Le gouvernement turc a mis en place une "législation extrêmement progressiste pour les réfugiés", selon Félix Léger, en charge en Turquie de la santé pour ECHO, le service d'aide humanitaire de la Commission européenne, qui finance en partie ces formations.
"Un réfugié enregistré a les mêmes droits en termes d'accès à la santé et à l'éducation qu'un citoyen turc", explique-t-il.
Mais les barrières linguistiques et culturelles restent un obstacle majeur dans l'accès aux soins, et l'idée a germé que, dans les rangs des réfugiés, "il y a des infirmiers et des médecins qui peuvent avoir un rôle à jouer", poursuit M. Léger.
Théorie et pratique
La formation, lancée dans sept centres depuis janvier 2017, est relativement rapide: une semaine de cours théoriques, puis six semaines de cours pratiques pendant lesquels les médecins et infirmiers syriens suivent leurs homologues turcs lors de consultations.
Objectif: certifier les compétences de ces professionnels souvent arrivés en Turquie sans leurs diplômes. Ils peuvent ensuite exercer uniquement dans l'un des 99 centres de soins pour migrants que compte le pays.
A ce jour, plus de 800 médecins ont ainsi été recrutés.
Le Dr Nidal Arap, arrivé d'Alep en 2012, exerce depuis juin 2017 dans le centre médical pour migrants d'Ankara où défilent chaque jour environ 600 patients, selon lui.

──────────────────────────────

◆ ACTIVITÉ A ◆
Répondez aux questions suivantes à partir de l'extrait sur la formation des soignants syriens en Turquie.
(i) Quel service de la Commission européenne finance en partie ces formations ?
(ii) Combien de semaines durent les cours pratiques de la formation ?
(iii) Combien de médecins ont été recrutés à ce jour ?
◆ ACTIVITÉ B ◆
Relevez tous les noms de pays ou de villes cités dans l'extrait.
Les enregistrements qui suivent n'ont aucun rapport avec l'extrait.

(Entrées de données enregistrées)
──────────────────────────────

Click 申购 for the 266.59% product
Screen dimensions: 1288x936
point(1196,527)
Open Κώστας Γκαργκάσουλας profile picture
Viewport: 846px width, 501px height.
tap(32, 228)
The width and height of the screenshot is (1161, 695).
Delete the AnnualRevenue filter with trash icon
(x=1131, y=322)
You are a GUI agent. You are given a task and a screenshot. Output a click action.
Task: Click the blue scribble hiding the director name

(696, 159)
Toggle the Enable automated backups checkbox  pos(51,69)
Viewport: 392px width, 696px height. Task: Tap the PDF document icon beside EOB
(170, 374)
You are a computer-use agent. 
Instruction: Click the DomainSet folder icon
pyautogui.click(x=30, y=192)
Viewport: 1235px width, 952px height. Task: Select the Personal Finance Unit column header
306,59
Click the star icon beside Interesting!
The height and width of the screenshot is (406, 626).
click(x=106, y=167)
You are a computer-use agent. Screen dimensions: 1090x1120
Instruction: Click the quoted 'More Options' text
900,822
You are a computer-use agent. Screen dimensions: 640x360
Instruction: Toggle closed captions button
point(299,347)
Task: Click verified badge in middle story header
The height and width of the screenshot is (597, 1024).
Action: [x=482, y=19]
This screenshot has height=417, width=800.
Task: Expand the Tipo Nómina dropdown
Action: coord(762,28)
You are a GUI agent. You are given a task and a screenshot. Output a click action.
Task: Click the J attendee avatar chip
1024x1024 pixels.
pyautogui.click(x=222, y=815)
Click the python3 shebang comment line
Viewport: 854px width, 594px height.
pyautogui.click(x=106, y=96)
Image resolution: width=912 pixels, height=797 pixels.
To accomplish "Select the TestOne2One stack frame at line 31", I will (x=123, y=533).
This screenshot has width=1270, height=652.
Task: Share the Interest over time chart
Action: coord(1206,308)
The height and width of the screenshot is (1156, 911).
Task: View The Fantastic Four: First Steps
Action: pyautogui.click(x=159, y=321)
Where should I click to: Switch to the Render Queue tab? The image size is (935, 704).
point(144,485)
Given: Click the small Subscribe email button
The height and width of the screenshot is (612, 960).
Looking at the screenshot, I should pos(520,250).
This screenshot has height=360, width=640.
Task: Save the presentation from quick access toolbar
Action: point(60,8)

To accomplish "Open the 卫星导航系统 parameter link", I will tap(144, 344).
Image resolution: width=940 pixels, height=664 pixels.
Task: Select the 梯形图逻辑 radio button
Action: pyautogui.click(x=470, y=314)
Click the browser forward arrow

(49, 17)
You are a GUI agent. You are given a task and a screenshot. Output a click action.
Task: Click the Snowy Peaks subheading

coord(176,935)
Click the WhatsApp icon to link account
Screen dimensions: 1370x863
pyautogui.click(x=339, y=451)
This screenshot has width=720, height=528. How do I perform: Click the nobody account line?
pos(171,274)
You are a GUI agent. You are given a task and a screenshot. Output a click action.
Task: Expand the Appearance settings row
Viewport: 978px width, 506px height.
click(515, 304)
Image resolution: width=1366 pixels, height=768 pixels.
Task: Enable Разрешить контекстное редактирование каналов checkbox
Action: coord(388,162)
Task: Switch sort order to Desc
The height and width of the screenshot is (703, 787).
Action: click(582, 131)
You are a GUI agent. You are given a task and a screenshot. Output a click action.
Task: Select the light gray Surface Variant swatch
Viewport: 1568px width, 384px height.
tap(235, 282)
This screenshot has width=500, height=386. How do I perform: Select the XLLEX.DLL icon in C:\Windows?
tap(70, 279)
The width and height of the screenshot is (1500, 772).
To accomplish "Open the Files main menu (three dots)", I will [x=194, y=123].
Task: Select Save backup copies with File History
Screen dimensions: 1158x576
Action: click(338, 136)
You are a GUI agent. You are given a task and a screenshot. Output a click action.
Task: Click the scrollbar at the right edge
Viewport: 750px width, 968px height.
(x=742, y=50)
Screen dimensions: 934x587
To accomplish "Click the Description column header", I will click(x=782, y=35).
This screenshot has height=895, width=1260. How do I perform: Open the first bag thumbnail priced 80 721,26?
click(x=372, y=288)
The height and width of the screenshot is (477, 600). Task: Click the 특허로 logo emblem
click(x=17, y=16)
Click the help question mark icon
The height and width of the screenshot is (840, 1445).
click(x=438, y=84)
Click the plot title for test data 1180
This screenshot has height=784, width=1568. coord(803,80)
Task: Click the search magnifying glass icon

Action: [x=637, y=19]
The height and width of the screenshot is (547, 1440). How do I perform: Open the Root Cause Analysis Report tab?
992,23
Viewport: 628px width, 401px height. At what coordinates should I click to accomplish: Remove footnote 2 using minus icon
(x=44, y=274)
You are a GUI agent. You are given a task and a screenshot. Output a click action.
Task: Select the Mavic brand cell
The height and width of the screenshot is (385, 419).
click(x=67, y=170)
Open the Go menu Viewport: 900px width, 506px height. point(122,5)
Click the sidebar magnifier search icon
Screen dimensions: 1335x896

──────────────────────────────

◆ RÉPONSE A ◆
(i) ECHO, le service d'aide humanitaire de la Commission européenne.
(ii) Six semaines.
(iii) Plus de 800 médecins.

◆ RÉPONSE B ◆
Turquie, Alep, Ankara